MATERIAL FOR THIS TASK:

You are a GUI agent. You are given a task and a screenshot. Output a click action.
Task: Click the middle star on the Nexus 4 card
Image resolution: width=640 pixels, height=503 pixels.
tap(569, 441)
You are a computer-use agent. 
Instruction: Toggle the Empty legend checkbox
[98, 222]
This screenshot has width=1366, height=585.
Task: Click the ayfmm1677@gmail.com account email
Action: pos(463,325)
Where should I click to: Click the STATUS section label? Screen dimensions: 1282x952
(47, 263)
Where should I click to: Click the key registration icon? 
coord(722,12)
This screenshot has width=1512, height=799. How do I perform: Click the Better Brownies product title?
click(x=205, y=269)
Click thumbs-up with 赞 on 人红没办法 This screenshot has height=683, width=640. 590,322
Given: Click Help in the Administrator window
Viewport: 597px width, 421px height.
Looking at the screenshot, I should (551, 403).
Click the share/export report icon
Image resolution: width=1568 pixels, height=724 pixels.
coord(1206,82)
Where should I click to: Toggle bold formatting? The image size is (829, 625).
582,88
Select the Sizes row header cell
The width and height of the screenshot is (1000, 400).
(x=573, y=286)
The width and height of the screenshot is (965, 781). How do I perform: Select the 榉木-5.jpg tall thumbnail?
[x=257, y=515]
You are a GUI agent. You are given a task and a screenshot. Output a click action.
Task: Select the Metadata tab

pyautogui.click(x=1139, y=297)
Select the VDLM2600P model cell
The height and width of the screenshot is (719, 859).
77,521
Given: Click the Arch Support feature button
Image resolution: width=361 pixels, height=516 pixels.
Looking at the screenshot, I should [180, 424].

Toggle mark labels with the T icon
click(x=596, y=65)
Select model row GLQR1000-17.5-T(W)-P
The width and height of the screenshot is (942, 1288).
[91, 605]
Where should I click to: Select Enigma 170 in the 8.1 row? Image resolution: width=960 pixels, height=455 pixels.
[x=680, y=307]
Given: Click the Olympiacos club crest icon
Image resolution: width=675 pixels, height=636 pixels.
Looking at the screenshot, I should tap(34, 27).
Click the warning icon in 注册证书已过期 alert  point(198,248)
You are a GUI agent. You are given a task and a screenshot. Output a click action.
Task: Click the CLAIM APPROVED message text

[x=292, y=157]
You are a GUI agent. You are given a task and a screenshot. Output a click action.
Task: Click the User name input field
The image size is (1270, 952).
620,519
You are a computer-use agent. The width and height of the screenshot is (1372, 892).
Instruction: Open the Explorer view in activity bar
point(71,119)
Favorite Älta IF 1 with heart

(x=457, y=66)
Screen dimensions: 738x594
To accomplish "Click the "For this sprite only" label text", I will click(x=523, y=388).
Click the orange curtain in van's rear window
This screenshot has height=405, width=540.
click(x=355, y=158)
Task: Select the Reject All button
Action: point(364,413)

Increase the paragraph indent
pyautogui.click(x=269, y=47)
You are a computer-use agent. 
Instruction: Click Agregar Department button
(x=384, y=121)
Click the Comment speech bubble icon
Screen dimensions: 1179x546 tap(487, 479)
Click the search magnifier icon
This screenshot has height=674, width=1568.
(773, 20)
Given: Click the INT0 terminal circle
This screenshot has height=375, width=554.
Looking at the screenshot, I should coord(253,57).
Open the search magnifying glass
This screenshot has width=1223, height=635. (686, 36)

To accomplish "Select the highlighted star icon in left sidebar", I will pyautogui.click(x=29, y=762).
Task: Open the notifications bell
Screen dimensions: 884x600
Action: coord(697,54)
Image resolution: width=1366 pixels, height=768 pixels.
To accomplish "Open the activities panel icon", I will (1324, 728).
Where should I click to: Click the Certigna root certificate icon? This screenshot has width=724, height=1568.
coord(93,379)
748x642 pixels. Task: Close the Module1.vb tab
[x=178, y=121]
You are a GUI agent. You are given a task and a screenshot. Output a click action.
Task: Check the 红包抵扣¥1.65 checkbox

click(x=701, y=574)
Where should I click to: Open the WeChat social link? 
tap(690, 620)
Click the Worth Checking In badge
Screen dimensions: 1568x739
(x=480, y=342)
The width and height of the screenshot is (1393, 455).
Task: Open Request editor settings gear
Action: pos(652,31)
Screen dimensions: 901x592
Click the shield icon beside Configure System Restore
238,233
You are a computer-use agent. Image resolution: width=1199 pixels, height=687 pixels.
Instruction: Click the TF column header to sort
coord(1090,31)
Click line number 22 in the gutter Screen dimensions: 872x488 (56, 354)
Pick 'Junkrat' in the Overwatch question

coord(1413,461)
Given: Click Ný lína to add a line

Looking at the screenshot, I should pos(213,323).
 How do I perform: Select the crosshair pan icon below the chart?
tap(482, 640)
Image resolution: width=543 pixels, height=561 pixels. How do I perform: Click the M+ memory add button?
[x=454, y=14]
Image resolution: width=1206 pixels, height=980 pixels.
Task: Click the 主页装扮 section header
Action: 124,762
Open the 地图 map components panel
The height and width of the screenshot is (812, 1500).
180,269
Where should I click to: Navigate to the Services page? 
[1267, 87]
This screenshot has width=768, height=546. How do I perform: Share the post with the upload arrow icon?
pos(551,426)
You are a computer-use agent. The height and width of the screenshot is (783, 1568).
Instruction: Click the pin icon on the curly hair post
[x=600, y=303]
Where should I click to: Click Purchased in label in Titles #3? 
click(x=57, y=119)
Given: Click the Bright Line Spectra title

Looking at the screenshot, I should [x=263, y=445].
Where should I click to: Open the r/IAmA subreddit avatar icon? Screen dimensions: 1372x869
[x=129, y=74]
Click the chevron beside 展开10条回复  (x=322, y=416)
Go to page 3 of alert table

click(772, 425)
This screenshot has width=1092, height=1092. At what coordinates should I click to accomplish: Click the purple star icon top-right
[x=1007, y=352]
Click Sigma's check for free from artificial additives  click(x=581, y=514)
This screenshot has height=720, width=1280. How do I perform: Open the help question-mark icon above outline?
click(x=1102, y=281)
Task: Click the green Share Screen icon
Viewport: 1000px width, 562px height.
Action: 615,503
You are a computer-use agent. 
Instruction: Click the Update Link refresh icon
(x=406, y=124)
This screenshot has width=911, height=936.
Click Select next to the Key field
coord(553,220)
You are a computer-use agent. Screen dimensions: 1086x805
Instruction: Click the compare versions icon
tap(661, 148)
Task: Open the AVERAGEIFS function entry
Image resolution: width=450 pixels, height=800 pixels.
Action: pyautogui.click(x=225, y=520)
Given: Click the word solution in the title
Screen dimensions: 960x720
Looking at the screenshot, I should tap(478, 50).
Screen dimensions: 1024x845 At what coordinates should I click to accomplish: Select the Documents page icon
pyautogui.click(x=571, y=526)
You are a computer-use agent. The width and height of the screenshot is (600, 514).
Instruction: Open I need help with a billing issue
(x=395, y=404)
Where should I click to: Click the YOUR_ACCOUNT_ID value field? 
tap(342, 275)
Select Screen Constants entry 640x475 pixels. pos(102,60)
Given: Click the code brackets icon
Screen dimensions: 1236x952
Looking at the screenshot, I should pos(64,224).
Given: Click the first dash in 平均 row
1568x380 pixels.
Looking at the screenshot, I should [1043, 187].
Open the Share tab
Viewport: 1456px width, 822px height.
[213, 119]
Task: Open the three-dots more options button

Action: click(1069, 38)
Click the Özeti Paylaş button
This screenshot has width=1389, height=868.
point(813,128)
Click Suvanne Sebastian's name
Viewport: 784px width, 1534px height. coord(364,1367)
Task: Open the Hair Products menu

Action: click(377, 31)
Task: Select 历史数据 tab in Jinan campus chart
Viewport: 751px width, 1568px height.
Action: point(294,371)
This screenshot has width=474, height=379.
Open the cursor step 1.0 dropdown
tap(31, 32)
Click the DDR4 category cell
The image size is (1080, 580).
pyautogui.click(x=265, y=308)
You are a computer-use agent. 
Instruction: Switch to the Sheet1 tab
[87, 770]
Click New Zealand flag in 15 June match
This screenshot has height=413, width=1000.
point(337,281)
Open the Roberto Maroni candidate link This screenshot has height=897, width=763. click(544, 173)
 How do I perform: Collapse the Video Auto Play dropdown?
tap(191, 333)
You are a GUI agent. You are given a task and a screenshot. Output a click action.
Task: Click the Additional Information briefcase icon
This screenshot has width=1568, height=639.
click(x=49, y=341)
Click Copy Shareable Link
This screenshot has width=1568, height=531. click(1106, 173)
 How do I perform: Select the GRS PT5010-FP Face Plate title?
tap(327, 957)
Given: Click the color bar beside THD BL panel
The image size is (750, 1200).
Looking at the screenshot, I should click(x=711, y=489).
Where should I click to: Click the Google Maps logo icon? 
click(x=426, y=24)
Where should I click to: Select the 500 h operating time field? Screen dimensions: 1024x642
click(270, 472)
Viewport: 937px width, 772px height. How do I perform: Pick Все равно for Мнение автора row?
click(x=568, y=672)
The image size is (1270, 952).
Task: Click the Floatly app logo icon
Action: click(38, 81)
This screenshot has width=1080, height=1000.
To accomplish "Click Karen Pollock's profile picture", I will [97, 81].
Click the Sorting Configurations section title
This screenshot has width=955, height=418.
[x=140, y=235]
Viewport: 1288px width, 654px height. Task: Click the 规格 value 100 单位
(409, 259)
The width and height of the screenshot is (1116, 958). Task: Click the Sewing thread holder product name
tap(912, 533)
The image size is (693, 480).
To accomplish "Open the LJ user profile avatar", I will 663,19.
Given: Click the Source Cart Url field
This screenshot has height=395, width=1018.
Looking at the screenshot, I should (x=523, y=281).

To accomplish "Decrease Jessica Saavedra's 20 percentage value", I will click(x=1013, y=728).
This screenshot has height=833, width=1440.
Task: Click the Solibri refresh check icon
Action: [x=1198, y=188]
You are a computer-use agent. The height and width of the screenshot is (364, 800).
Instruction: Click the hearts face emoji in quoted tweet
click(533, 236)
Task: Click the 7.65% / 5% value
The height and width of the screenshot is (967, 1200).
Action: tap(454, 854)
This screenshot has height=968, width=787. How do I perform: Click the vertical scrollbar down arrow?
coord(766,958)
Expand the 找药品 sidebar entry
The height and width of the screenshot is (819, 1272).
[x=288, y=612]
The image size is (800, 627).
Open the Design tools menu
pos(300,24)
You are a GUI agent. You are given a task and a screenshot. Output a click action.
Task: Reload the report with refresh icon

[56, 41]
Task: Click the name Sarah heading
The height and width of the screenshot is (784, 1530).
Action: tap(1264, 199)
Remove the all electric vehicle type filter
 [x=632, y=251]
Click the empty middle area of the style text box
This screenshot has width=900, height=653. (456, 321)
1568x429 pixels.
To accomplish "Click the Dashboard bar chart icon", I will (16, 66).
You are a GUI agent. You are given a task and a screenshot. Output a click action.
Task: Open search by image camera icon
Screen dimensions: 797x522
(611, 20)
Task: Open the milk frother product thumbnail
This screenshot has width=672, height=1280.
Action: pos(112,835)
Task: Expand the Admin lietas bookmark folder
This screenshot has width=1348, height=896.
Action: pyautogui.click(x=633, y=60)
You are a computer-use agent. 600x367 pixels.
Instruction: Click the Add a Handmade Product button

REQUIRED ACTION: Look above for the line that contains "is (783, 1568).". Starting there, transcribe every line exactly until you have copied the line that contains "Given: Click the code brackets icon".

ANSWER SPACE:
You are a computer-use agent. The height and width of the screenshot is (783, 1568).
Instruction: Click the pin icon on the curly hair post
[x=600, y=303]
Where should I click to: Click Purchased in label in Titles #3? 
click(x=57, y=119)
Given: Click the Bright Line Spectra title

Looking at the screenshot, I should [x=263, y=445].
Where should I click to: Open the r/IAmA subreddit avatar icon? Screen dimensions: 1372x869
[x=129, y=74]
Click the chevron beside 展开10条回复  (x=322, y=416)
Go to page 3 of alert table

click(772, 425)
This screenshot has width=1092, height=1092. At what coordinates should I click to accomplish: Click the purple star icon top-right
[x=1007, y=352]
Click Sigma's check for free from artificial additives  click(x=581, y=514)
This screenshot has height=720, width=1280. How do I perform: Open the help question-mark icon above outline?
click(x=1102, y=281)
Task: Click the green Share Screen icon
Viewport: 1000px width, 562px height.
Action: 615,503
You are a computer-use agent. 
Instruction: Click the Update Link refresh icon
(x=406, y=124)
This screenshot has width=911, height=936.
Click Select next to the Key field
coord(553,220)
You are a computer-use agent. Screen dimensions: 1086x805
Instruction: Click the compare versions icon
tap(661, 148)
Task: Open the AVERAGEIFS function entry
Image resolution: width=450 pixels, height=800 pixels.
Action: pyautogui.click(x=225, y=520)
Given: Click the word solution in the title
Screen dimensions: 960x720
Looking at the screenshot, I should tap(478, 50).
Screen dimensions: 1024x845 At what coordinates should I click to accomplish: Select the Documents page icon
pyautogui.click(x=571, y=526)
You are a computer-use agent. The width and height of the screenshot is (600, 514).
Instruction: Open I need help with a billing issue
(x=395, y=404)
Where should I click to: Click the YOUR_ACCOUNT_ID value field? 
tap(342, 275)
Select Screen Constants entry 640x475 pixels. pos(102,60)
Given: Click the code brackets icon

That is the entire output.